* _Problem statement_
When you output the entries, begin with the first line and end with the line containing "Política de privacidad (1303, 1592)", keeping each line exactly as it is.
━━━━━━━━━━━━━━━━━━━━
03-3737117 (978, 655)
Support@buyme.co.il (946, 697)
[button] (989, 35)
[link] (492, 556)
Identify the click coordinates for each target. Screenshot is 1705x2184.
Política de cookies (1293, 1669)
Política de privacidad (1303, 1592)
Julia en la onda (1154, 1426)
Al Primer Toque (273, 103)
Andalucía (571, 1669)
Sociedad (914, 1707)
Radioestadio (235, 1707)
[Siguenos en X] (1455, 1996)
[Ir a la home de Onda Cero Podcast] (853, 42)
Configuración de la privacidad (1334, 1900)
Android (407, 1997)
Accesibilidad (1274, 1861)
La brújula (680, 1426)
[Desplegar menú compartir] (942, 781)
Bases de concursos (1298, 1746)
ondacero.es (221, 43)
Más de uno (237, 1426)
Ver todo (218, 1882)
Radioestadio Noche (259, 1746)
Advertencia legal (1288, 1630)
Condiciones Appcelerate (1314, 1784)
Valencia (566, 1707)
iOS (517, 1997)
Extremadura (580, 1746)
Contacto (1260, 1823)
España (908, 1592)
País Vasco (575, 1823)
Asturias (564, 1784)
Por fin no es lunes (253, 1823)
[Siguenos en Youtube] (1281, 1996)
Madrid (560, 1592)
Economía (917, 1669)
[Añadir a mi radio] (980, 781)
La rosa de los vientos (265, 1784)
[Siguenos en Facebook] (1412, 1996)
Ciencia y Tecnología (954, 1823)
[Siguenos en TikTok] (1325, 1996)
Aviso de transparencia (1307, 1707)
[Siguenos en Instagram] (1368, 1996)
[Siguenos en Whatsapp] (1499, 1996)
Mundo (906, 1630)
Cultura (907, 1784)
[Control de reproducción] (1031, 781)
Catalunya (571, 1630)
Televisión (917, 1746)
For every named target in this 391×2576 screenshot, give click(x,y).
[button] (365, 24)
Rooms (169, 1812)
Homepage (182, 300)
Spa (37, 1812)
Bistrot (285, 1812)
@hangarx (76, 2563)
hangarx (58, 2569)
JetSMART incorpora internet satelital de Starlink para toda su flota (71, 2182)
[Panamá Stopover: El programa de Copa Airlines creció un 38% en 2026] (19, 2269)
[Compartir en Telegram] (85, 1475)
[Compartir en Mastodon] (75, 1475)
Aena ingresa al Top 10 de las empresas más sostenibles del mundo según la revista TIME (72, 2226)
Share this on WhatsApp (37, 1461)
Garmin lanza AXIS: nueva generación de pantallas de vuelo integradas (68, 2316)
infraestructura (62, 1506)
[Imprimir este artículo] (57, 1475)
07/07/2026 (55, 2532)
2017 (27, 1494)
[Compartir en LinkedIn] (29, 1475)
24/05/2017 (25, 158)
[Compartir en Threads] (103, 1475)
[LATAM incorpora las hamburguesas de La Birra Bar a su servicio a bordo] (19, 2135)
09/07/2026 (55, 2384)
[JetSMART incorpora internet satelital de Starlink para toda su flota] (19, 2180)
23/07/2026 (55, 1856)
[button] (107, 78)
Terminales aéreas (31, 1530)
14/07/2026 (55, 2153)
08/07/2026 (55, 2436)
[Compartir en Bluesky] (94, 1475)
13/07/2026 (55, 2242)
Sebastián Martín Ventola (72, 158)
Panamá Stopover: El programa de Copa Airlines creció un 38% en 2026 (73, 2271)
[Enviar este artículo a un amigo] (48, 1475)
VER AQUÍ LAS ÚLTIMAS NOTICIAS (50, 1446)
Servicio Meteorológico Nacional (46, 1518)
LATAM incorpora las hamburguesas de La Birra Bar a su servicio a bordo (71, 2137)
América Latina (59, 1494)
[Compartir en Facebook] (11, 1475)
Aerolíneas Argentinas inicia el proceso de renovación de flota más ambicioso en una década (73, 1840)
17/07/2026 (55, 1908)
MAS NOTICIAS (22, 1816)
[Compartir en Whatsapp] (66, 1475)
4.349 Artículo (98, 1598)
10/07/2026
━━━━━━━━━━━━━━━━━━━━
* _Written response_
03-3737117 (978, 655)
Support@buyme.co.il (946, 697)
[button] (989, 35)
[link] (492, 556)
Identify the click coordinates for each target. Screenshot is 1705x2184.
Política de cookies (1293, 1669)
Política de privacidad (1303, 1592)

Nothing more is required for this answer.